Selon certains informateurs, la curiosité est très présente dans la relation à l’Autre, et est essentielle à l’établissement d’un contact. « Je pense que c’est une relation de

curiosité, d’abord. Je pense que les gens posent des questions par curiosité, ce qui sert de premier contact » (Ève, agente de POL). À la veille d’un évènement festif mettant en

vedette la région du Sahel, nous avons demandé à une informatrice si elle comptait engager la conversation avec les immigrants présents et si elle les questionnerait. Elle a répondu avec enthousiasme par l’affirmative, précisant qu’elle s’enquerrait de leur nourriture, de leurs habits traditionnels et de leur langue maternelle. Elle a ensuite ajouté : « Et on peut parler d’autre chose. On sait pas où ça nous mène. On laisse aller la

conversation, et des fois on en découvre de plus en plus. Je suis très curieuse! » (Pauline,

enseignante à la retraite, 68 ans). Bernard, agent de POL, tient à spécifier que la curiosité des Jeannois est sans méchanceté ni mauvaise arrière-pensée : « C’est une curiosité

positive, ils te voient, ils sont curieux de savoir. Pas de savoir négativement pour te rabaisser, mais qu’est-ce que tu fais ici ». Une anecdote qui illustre cette curiosité positive

nous a été rapportée par un Togolais installé à Dolbeau-Mistassini. Son voisin âgé lui a un jour demandé de quel pays il était originaire. Ne sachant pas où était situé le Togo, il est allé vérifier sur une carte du monde. Quelques jours plus tard, un autre voisin a interrogé le Togolais sur ses origines, et c’est le premier homme qui s’est empressé de répondre,

non sans fierté de connaître non seulement le nom du pays, mais également sa localisation géographique.
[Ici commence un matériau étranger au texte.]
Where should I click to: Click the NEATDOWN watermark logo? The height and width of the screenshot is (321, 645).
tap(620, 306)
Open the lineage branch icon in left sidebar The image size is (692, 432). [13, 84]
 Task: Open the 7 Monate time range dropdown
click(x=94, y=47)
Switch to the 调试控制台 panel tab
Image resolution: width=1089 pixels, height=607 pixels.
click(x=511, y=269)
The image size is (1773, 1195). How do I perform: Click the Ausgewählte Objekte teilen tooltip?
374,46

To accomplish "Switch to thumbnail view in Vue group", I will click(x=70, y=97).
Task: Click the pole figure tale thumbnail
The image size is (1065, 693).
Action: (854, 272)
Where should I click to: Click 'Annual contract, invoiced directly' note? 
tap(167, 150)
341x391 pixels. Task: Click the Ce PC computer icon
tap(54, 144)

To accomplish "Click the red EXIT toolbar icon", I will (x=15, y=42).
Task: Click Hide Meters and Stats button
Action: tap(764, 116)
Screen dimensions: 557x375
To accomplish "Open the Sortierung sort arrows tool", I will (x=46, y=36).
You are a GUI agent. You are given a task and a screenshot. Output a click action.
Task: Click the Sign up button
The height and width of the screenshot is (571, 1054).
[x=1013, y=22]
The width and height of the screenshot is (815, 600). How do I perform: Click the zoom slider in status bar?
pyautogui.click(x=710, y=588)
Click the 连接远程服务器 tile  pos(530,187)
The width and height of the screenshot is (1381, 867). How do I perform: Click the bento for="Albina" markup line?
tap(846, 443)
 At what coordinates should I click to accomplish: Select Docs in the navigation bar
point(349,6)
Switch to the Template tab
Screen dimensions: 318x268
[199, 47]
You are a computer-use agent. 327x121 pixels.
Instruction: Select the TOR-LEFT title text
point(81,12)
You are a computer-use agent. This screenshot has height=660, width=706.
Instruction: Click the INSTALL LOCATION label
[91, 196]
Voyons à présent dans quelles variations la curiosité s’est manifestée lors de notre terrain.

3.3.1 L’effet exotique de la nouveauté

Nous avons remarqué chez quelques individus un certain engouement pour les immigrants, l’interculturel et tout ce qui vient d’ailleurs, principalement de l’Afrique. Certains Dolmissois accourent à tous les évènements organisés par Portes Ouvertes sur le Lac, dès lors que la publicité comporte l’adjectif « interculturel ». Le succès retentissant que connaissent les cours de djembé, offerts par un Togolais établi à Dolbeau-Mistassini, en est un exemple supplémentaire. « C’est sûr qu’il y en a qui trippent, c’est comme les

cours de danse africaine, il y en a qui sont comme vendus. » (Gabrielle, agente de POL).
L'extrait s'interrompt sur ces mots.